No właśnie... Od trzech lat jestem w związku z cudownym mężczyzną, który dokłada wszelkich starań, by było mi jak najlepiej. Naprawdę, w każdej sferze jest idealnie, ale do dzisiaj nie mogę zrozumieć jednej rzeczy, a mianowicie - on nie umie brać.

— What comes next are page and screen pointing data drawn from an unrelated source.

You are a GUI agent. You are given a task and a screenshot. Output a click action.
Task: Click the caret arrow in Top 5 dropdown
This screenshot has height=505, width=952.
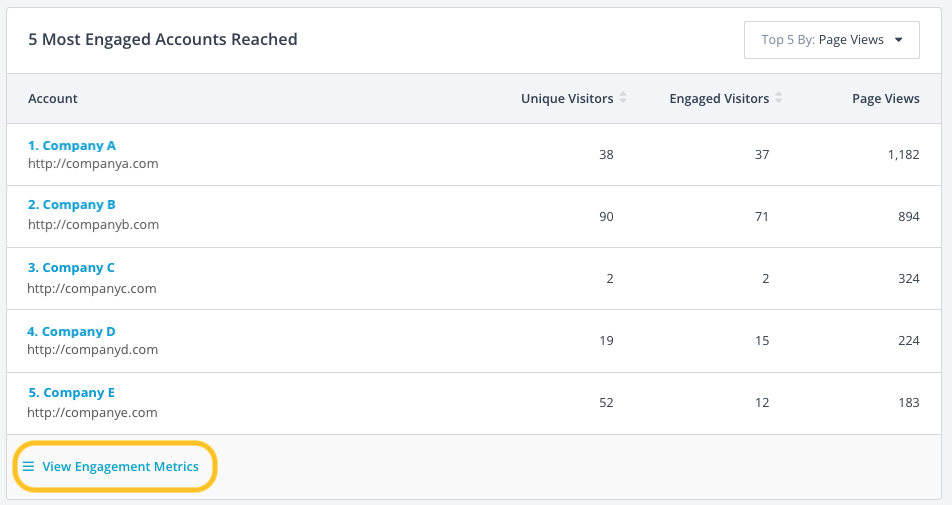(x=899, y=40)
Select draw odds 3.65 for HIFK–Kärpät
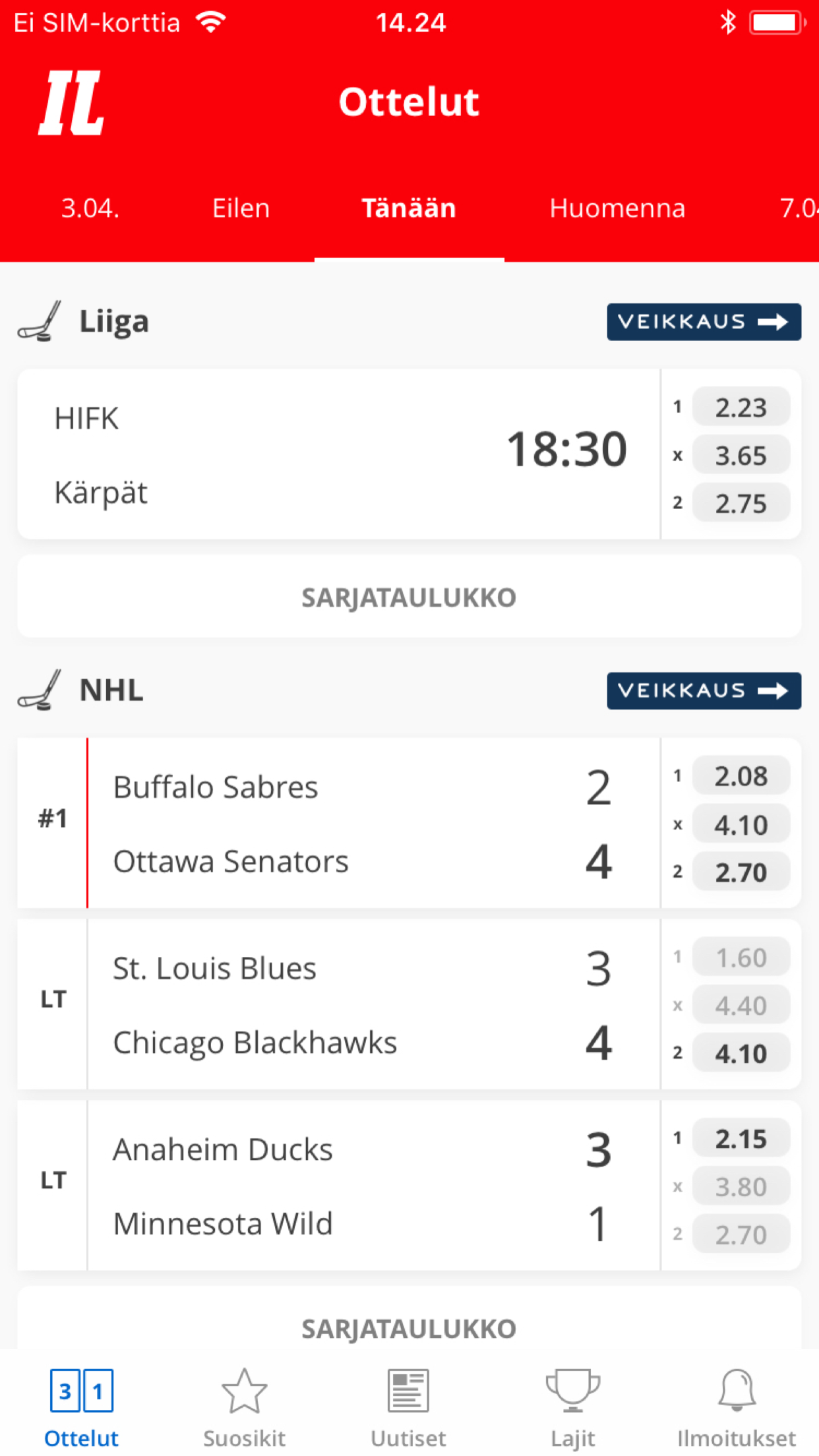Viewport: 819px width, 1456px height. (741, 456)
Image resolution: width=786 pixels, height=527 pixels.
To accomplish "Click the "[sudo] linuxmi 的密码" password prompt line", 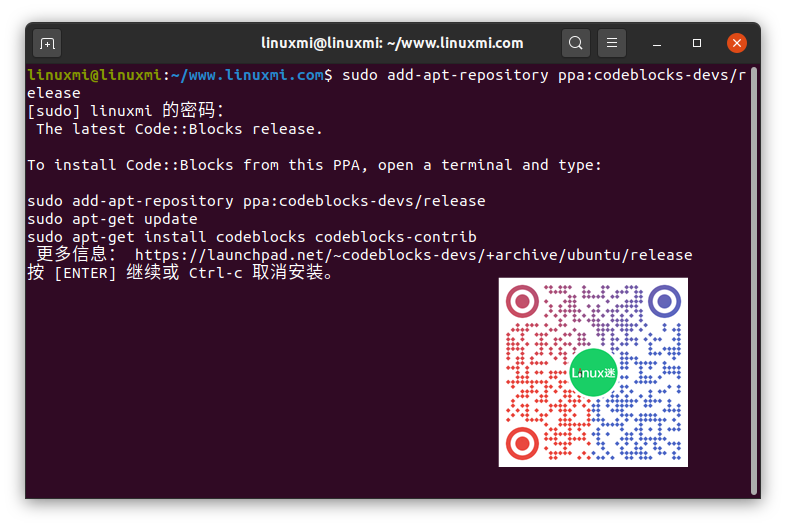I will pyautogui.click(x=126, y=111).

Nie lubi prezentów - sam mi bardzo często daje prezenty, większe czy mniejsze, ale sam nie lubi ich dostawać. Prosi mnie wręcz, bym mu nic nie kupowała, bo "on niczego nie potrzebuje". Tak samo jest w każdej sferze, która teoretycznie może mieć powiązanie z 'odwzajemnieniem się'. Masaż pleców? Super, zrobi bez problemów, ale już sam się wzdryga, gdy ja mu chcę zrobić. Seks oralny? Na zawołanie, bardzo lubi pieścić mnie w ten sposób, ale nie pozwala mi, bym mu dogadzała czy to ręką, czy ustami. Generalnie podczas seksu dla niego liczę się tylko ja - to czasami kłopotliwe, bo mój ukochany potrafi doprowadzić mnie do orgazmu... i samemu nie dojść, bo jest na przykład zbyt zmęczony. Ta sama sprawa jest, gdy chodzi o wszelkiego rodzaju święta, czy inne ważne daty. Urodziny i imieniny? Nie obchodzi, nie lubi dostawać życzeń i prezentów, ale sam z wielką ochotą świętuje moje. Święta, walentynki, rocznice? Znowuż - tylko ja się liczę, on nic nie chce.
Trapi mnie ta sprawa, bo bardzo chciałabym mu sprawić czymś przyjemność, a on na to nie pozwala. Głupio czasami się czuję, gdy na przykład mam urodziny; on od rana za mną lata, a to śniadanie do łóżka, prezent, genialna atmosfera, wszystko, a w swoje... nic. Tak, jakby był to zwykły dzień. No i prezenty... strasznie lubię obdarowywać, sprawia mi to wielką przyjemność, a nie mogę nic mu wręczyć, chociaż mam tyle fajnych pomysłów.
Czy ktoś spotkał się z czymś takim? Macie jakieś rady?